Freelancers have the most unusual type of obstacles when it comes to getting their clients to pay them. Beyond customers going M.I.A. or claiming they forgot, sometimes freelancers find clients refusing payment because they are unsatisfied with the work or not sure if it’s what they wanted. Yet, the work was done, so you deserve to be paid. End of story.

As a freelancer, you need to take proper and effective precautions to make sure you don’t find yourself in a position where a customer is paying you late or not even paying you at all.

1. Do Your Research

Get to know as much as you can about a client before you agree to do business with them. Get references from people who have worked with them and even pull a business credit report on a client if necessary. You must find a way to verify their financial behavior. You don’t want to bother wasting your time with someone who is notoriously a deadbeat.
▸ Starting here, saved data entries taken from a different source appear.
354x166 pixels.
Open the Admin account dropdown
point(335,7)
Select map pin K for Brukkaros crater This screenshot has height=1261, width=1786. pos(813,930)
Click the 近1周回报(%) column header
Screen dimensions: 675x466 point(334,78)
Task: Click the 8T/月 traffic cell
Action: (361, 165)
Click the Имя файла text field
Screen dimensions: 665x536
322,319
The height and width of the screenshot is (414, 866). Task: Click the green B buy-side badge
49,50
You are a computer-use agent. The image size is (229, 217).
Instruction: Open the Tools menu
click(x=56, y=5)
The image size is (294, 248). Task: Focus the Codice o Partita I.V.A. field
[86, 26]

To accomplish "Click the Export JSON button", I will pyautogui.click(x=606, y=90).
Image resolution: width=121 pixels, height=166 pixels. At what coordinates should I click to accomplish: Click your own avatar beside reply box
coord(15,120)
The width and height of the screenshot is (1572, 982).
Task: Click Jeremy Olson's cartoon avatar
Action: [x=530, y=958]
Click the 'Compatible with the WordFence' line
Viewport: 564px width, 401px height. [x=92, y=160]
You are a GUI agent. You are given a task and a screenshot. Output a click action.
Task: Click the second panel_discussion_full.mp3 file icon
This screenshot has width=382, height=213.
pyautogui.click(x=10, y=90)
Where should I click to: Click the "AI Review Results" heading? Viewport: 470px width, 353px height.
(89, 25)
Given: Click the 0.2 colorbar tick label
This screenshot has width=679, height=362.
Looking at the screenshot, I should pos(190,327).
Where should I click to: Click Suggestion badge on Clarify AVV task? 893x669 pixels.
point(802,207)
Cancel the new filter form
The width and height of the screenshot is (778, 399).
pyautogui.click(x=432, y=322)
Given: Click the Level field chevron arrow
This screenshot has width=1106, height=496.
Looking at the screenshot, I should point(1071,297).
2. It’s About the Contract

Never do any work on a freelance basis without having a well-structured, detailed contract. Although this takes time to prepare, it can end up saving you time (and huge amounts of money) in the end. Verbal agreements, handshakes, etc., these kind of agreements will never be enough. You need it ALL in writing.

You need to make the customer sign to the fact that, basically, they won’t be wishy-washy.

Be sure the contract specifies exactly what the payment terms are. Do they owe you money up front? When is the exact due date of the payment? And of what amount? Don’t leave any room for questions. Make sure a customer knows exactly when and how much they have to pay and signs to acknowledge this.

Include in the contract that “opinionated oppositions” will not be accepted. Specify that customers are paying for the service provided regardless of final reactions and that you are promising to deliver the service to the best of your ability in line with everything they ask.

Include in a note that if a customer decides that the original service was not what they had intended, or if they’ve changed their mind, that is to be considered a separate process and transaction. You need to make the customer sign to the fact that, basically, they won’t be wishy-washy. This video provided by the “Don’t Get Screwed Over”campaign highlights exactly what I mean by “wishy-washy”.

3. Utilize the Invoice

Leer más “My customers are paying their bills late!”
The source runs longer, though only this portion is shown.